Entries taken from a collection:
- Opening Delimiter -

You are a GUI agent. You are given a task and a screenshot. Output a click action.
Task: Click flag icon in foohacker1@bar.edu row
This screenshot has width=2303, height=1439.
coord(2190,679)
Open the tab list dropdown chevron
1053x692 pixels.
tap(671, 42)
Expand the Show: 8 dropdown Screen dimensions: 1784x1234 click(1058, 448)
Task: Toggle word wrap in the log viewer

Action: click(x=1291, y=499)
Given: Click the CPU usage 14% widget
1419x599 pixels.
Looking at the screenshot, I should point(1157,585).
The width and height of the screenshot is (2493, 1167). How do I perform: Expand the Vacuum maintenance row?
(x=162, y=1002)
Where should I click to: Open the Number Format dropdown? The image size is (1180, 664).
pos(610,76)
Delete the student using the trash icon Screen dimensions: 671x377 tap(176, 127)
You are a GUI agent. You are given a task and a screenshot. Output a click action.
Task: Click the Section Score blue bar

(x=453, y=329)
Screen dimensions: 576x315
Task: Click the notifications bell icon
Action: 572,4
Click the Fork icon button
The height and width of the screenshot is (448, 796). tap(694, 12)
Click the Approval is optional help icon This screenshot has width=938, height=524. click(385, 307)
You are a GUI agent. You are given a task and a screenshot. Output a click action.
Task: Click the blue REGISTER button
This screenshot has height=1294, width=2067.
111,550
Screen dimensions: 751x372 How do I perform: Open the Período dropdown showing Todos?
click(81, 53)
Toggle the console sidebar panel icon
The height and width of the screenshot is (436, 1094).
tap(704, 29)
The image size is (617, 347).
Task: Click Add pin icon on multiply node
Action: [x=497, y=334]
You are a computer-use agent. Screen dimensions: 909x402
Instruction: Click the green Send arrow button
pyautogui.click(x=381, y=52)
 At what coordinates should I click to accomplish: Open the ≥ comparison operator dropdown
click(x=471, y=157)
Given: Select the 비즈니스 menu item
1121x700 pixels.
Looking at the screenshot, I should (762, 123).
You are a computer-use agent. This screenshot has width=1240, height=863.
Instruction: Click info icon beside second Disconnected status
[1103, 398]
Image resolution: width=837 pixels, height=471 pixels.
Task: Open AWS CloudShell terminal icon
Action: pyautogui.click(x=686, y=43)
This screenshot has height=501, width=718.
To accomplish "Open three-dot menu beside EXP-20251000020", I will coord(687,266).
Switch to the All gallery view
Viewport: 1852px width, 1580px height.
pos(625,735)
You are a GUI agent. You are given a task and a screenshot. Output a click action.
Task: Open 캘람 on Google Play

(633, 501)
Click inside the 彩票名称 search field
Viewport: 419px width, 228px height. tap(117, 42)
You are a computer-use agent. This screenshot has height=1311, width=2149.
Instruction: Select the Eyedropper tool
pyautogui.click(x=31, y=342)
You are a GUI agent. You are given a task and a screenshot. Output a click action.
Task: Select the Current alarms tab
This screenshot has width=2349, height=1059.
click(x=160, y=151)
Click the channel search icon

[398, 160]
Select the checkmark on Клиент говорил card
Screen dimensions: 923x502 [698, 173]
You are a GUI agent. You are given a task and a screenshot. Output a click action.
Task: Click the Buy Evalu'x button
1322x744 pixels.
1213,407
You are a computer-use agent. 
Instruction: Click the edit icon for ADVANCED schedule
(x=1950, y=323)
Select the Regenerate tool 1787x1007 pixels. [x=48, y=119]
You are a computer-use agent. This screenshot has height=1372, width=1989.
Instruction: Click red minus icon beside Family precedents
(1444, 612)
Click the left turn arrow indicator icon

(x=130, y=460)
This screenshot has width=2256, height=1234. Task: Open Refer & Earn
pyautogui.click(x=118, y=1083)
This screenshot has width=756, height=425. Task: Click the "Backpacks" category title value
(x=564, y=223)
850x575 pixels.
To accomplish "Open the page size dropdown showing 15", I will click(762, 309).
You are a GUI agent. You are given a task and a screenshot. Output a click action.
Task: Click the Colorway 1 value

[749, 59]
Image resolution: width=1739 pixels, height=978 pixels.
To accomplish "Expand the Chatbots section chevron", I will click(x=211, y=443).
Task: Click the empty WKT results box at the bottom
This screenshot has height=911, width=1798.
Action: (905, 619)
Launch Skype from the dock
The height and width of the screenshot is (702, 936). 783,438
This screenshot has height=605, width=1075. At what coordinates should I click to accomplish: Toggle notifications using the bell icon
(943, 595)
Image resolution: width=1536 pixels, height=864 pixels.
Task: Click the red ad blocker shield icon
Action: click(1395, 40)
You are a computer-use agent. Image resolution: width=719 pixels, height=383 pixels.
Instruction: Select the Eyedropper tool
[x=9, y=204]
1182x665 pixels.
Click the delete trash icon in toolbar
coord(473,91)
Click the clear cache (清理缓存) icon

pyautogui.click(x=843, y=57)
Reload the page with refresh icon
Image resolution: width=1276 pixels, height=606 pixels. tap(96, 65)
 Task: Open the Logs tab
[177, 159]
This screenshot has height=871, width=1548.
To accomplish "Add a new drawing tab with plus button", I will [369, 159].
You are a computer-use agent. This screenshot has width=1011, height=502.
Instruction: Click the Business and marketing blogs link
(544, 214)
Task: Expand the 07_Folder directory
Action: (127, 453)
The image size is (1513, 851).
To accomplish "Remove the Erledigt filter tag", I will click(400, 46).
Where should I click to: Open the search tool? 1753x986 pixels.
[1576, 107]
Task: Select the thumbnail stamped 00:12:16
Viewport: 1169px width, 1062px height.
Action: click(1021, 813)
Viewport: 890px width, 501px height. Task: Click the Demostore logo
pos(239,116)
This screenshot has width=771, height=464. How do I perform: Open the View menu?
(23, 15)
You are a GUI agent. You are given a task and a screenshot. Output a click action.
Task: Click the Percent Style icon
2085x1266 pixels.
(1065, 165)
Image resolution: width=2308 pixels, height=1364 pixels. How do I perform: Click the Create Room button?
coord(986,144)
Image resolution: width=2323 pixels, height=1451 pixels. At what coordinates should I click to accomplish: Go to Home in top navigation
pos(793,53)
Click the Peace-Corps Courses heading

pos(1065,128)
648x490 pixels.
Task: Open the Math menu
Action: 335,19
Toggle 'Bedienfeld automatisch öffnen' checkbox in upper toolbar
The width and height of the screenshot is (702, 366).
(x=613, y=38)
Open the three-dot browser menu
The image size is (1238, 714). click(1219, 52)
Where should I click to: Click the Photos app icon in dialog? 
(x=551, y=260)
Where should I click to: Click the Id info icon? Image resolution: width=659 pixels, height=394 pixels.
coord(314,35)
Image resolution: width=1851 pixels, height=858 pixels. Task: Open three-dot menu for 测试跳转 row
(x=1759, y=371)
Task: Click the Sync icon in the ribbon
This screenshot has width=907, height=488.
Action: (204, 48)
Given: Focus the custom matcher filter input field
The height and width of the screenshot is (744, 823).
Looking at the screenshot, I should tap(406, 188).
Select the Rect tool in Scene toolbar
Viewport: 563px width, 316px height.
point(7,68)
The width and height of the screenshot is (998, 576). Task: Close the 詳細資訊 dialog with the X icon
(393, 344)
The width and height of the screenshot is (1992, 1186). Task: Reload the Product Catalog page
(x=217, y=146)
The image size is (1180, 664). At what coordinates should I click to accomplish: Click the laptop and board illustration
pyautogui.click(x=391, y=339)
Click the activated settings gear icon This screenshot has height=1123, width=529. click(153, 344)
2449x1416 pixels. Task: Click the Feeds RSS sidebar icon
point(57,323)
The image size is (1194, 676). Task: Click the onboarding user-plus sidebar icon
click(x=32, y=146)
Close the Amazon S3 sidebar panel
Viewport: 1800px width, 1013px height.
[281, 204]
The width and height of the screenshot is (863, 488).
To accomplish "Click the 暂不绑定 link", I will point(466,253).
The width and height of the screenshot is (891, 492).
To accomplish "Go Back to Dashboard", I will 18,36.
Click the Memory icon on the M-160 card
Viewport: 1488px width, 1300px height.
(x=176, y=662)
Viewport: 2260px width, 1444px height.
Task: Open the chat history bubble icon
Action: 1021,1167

- Closing Delimiter -

EXERCISE DIRECTIONS:
Reproduce the final stretch of the data above: every line from the one holding "The image size is (1194, 676)." through the end, inclusive, exactly as written and nothing else.

RESULT OF THE TASK:
The image size is (1194, 676). Task: Click the onboarding user-plus sidebar icon
click(x=32, y=146)
Close the Amazon S3 sidebar panel
Viewport: 1800px width, 1013px height.
[281, 204]
The width and height of the screenshot is (863, 488).
To accomplish "Click the 暂不绑定 link", I will point(466,253).
The width and height of the screenshot is (891, 492).
To accomplish "Go Back to Dashboard", I will 18,36.
Click the Memory icon on the M-160 card
Viewport: 1488px width, 1300px height.
(x=176, y=662)
Viewport: 2260px width, 1444px height.
Task: Open the chat history bubble icon
Action: 1021,1167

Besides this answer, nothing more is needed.